The Bird of the Year is chosen carefully. Most of all, it’s spotlighted for conservation reasons. Evening grosbeaks are declining overall, and we’re not really sure why. Research is needed. Many yearn to see this bird, but fewer and fewer do. In southeast Ohio, it’s been almost twenty years since an evening grosbeak has so much as lit at our feeding station. If any species deserves the limelight right now, the evening grosbeak does. See ABA’s special page devoted to the program, which we hope will result in greater attention to its decline and research as to its causes and, we hope, eventual arrest.

Part of the push is the sticker/badge you see above, and part is a cover for Birding that features the chosen species. I was asked to do both.

My first, and most grandiose idea for this magazine cover was a flock of evening grosbeaks in flight.

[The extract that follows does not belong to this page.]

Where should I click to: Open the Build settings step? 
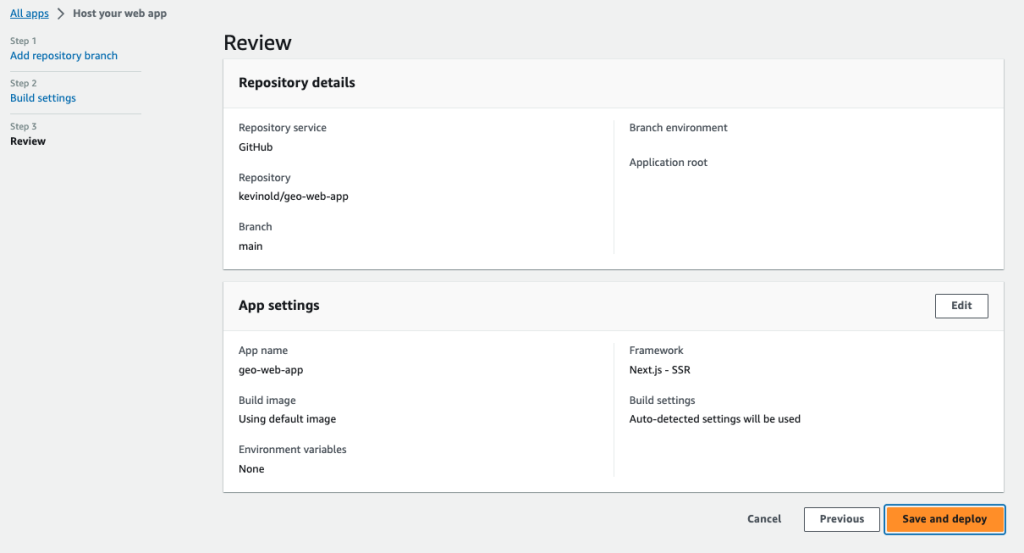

Color, motion, forward movement for the ABA…it was all so appealing. I was soon to bump up against the hard reality that a flock of birds doesn’t work very well on a vertical magazine cover. To make a flock, it takes more than three or four birds; it takes a village of birds. After a couple of days of drawing, I just couldn’t get around the reality that each bird would have to be less than an inch long to get a decent number of them all on the page. I am too old to paint inch-long birds. Just getting all their eyes in the right place would be an enormous challenge at that scale, not to mention all those tiny flight feathers.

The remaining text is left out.